I was reading along in this article and came across the assertion that Newton's recognition that Aristotle had anticipated aspects of Newton's laws "refutes Kuhn's thesis of a scientific revolution in dynamics". This assertion of a refutation seems a bit more contentious than is appropriate for an encyclopedia, unless perhaps this view (that Kuhn stands undeniably refuted) has achieved consensus within the philosophy of science. 05:20, 22 December 2013 (UTC) — Preceding unsigned comment added by 75.187.208.13 (talk)

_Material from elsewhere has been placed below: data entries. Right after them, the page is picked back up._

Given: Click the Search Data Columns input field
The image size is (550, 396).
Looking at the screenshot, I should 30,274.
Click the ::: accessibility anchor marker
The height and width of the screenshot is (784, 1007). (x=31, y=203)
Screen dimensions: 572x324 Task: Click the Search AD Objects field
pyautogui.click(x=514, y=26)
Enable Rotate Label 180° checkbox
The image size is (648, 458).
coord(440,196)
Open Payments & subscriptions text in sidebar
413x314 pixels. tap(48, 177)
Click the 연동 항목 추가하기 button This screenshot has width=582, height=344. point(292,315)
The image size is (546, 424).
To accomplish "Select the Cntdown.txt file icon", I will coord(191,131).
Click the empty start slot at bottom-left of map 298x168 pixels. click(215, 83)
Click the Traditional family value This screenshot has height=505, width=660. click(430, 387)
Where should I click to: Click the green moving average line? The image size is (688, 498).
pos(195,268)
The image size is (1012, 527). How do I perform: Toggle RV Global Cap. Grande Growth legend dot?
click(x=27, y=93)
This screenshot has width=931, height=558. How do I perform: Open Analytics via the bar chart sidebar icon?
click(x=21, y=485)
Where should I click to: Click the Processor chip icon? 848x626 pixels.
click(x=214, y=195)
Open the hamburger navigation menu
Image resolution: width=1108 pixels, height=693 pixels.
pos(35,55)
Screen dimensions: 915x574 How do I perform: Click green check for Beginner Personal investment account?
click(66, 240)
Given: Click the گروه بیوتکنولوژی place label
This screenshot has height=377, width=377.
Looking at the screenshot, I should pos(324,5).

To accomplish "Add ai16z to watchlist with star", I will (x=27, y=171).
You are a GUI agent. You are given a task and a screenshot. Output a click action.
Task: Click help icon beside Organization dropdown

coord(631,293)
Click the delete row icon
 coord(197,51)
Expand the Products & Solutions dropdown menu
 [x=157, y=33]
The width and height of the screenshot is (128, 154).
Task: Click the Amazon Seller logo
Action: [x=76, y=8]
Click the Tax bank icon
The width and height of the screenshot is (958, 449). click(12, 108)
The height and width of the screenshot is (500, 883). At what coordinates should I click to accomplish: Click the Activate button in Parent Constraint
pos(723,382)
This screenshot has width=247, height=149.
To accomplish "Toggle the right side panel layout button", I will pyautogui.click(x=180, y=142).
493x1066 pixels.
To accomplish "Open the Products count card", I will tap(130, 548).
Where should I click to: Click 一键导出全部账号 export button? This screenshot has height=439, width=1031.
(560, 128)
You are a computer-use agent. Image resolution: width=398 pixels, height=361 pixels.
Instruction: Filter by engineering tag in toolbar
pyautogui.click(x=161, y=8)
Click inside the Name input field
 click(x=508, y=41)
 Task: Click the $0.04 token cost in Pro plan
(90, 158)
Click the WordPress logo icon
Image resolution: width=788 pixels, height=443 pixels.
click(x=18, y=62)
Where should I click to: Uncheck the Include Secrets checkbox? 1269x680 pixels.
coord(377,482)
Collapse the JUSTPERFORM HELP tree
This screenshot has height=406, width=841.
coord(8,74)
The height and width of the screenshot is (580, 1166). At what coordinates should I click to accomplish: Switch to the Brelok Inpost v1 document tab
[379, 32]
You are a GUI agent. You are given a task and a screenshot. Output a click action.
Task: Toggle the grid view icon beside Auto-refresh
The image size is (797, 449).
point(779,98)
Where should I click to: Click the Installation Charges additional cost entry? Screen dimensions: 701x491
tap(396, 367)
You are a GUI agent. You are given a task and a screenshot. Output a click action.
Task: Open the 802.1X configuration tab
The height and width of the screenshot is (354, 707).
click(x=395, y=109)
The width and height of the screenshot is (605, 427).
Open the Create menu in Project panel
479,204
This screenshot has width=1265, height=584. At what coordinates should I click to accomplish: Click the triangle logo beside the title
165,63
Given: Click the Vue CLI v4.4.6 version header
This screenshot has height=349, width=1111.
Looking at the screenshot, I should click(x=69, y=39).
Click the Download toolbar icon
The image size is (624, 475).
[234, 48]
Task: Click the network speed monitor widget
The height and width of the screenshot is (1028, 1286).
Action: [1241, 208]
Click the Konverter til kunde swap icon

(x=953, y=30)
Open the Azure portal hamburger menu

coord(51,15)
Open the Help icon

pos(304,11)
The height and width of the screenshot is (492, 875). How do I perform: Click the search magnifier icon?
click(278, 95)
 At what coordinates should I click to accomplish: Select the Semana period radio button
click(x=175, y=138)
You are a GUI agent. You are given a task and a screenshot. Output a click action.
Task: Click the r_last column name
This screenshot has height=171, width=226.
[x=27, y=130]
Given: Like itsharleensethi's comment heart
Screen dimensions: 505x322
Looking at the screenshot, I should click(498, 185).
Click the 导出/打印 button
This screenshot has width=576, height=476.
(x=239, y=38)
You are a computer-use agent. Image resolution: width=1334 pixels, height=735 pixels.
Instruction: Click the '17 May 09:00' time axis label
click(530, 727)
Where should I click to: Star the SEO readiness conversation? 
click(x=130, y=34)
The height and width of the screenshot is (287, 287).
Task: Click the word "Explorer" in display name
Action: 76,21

I don't like the idea of quoting "unpublished" material for such a weighty matter. I've added one. But Newton and his contemporaries were hardly refuting all the ancients. Slavish adulation of the ancients was the problem and failure to build on what the ancients had observed with their mediocre equipment. The "revolution" continued on from where the ancients and Middle Ages left off. Student7 (talk) 17:33, 26 December 2013 (UTC)
The quotation is from Hall and Hall's published edition of Newton's Unpublished Scientific Papers, which is not an unpublished source. The quotation, however, was added to this article in the course of a content dispute by an editor with very unorthodox ideas in the history of science, who was subsequently banned from Wikipedia for a long pattern of disruptive editing.
The citation as it stands is adequate, although the quotation from Newton cited there does not support the refutation of "Kuhn's thesis of a scientific revolution in dynamics". Further editing may be in order.
@Student7: I note that your new citation does not appear correctly in the reference; could you put the full publication data author, title, publisher, date, etc. in appropriate form. SteveMcCluskey (talk) 20:02, 26 December 2013 (UTC)
Thanks for adding the reference to Aristotle, however the book to which your citation links is not Aristotle's Physics. Upon reading it a bit I found that the link is to a collection of Wikipedia articles, published by the PediaPress. The link goes to a page that reprints this section of the Wikipedia article on the Scientific Revolution.
Two points, it's Wikipedia policy not to cite Wikipedia articles and in this case the citation couldn't be any more circular. I'm deleting that citation.
I agree with the anonymous user who says that the claim of refutation is contentious and probably needs revision. SteveMcCluskey (talk) 02:43, 31 December 2013 (UTC)
I've just removed the speculative claims about "refuting Kuhn's thesis of a Scientific Revolution", drawing on this earlier (April 2008) version of the article. Hope this resolves any concerns. SteveMcCluskey (talk) 03:41, 31 December 2013 (UTC)
People, better educated back in the good old days, constructed their own translations of "Attic Greek" authors. The one I found is a translation of Physics by by R. P. Hardie and R. K. Gaye of Adelaide. http://onlinebooks.library.upenn.edu/webbin/book/lookupname?key=Aristotle. I downloaded it to kindle, not being able to get the supposed html. I am not really sure what "page" I am on, so can't really quote that. The text I have reads:
"Further, no one could say why a thing once set in motion should stop anywhere, for why should it stop here rather than here? So that a thing will either be at rest or must be moved ad infinitum, unless something more powerful get in its way."
This seems to say essentially what Newton's notes supposedly say. Not sure, exactly how to cite a translated text. But it seems to be there in my copy.
It would seem more of a problem, I would think, to state unequivocally that Newton realized this in his unpublished notes! It seems "relatively" easy to find it in Aristotle. Not all that easy, or I would have done it earlier!  :) Student7 (talk) 16:33, 4 January 2014 (UTC)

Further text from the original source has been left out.